begin

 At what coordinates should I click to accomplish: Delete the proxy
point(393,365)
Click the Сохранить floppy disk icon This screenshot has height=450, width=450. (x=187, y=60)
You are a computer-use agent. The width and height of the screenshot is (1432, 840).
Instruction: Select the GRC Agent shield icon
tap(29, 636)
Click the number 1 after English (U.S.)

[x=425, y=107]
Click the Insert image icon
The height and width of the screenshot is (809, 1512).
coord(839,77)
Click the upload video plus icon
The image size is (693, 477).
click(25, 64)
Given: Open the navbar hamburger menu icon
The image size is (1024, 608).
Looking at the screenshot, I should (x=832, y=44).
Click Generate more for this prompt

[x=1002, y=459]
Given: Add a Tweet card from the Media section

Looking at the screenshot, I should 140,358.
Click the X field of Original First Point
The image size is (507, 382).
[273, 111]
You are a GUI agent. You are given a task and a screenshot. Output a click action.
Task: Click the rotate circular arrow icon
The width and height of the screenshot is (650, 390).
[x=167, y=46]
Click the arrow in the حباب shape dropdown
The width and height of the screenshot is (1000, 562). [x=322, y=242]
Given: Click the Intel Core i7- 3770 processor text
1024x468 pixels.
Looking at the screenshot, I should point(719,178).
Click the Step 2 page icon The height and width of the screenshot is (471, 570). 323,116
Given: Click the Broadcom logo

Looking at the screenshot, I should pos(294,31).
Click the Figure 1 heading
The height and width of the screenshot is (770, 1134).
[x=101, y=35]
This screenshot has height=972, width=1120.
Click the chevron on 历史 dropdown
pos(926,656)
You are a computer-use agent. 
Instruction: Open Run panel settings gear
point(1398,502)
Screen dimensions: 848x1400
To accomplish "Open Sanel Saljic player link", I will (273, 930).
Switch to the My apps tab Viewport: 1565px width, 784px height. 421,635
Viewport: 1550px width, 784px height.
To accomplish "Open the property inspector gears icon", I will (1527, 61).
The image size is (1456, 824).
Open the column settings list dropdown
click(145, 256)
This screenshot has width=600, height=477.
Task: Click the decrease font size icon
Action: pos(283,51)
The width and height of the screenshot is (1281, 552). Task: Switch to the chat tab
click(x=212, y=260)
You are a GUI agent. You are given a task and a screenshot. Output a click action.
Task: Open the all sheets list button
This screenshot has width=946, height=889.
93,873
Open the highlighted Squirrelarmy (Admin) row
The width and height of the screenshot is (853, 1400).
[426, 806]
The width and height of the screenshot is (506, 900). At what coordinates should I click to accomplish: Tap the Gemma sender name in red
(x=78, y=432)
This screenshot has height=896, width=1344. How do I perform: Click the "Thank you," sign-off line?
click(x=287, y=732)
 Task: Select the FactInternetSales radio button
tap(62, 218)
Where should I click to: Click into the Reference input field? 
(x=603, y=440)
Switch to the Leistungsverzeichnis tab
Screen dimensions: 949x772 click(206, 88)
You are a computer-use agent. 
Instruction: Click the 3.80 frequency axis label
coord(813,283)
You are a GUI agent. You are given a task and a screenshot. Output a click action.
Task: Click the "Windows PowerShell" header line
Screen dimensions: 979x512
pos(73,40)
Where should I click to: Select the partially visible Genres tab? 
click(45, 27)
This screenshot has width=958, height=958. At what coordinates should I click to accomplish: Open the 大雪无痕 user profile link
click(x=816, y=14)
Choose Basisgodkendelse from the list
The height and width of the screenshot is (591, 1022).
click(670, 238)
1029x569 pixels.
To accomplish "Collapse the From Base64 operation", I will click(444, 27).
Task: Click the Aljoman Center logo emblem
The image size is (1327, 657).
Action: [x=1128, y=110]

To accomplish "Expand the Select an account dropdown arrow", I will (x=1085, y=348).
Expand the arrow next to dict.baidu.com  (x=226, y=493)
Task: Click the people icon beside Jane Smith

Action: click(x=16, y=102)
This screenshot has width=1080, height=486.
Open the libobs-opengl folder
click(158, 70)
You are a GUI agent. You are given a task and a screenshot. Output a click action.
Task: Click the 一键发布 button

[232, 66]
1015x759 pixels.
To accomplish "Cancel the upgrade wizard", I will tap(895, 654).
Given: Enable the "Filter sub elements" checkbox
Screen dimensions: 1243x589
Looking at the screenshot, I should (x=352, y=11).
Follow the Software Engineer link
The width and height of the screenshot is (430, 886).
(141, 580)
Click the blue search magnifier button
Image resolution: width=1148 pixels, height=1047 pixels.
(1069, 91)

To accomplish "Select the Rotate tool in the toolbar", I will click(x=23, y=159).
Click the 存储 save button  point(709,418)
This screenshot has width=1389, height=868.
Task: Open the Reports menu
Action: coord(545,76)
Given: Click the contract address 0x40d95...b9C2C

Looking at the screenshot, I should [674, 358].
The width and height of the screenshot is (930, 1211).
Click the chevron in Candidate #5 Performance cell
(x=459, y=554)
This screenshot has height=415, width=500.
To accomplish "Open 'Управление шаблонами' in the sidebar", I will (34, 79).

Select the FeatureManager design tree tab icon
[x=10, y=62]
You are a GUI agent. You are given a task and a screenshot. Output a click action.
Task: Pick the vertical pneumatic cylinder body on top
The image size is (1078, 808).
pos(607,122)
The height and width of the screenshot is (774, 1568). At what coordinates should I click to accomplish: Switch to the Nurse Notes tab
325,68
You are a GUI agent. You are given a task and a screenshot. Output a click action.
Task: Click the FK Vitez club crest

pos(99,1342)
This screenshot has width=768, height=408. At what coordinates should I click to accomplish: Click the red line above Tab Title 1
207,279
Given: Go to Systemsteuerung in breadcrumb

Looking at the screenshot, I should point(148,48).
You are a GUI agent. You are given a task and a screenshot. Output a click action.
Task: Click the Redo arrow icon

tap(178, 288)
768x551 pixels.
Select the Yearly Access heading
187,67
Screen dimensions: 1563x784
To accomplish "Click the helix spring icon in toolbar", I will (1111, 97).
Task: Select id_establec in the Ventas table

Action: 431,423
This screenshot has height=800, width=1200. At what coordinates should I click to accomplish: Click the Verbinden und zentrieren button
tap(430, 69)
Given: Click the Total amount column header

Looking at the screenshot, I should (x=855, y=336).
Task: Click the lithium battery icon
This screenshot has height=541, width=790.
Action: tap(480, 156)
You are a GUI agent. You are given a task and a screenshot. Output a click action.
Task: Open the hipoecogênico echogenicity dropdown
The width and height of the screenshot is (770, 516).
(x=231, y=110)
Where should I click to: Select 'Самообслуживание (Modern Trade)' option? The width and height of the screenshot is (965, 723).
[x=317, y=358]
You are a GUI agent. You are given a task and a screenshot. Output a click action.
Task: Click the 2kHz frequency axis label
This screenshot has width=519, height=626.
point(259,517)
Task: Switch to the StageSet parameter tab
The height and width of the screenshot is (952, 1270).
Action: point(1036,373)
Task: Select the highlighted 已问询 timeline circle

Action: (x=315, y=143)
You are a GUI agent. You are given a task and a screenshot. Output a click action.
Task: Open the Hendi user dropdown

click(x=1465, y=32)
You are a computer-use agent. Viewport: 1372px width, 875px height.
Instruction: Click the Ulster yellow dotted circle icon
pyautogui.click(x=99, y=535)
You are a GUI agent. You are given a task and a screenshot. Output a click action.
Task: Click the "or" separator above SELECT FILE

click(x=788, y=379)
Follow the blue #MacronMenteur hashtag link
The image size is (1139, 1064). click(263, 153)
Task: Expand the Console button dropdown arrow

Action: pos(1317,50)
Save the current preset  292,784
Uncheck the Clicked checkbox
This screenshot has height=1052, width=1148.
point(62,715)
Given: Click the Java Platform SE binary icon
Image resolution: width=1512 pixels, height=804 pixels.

end

### EXERCISE
Pick out every line above that contains the word "resolution" and copy each one.

### OUTPUT BELOW
Image resolution: width=1148 pixels, height=1047 pixels.
Image resolution: width=1512 pixels, height=804 pixels.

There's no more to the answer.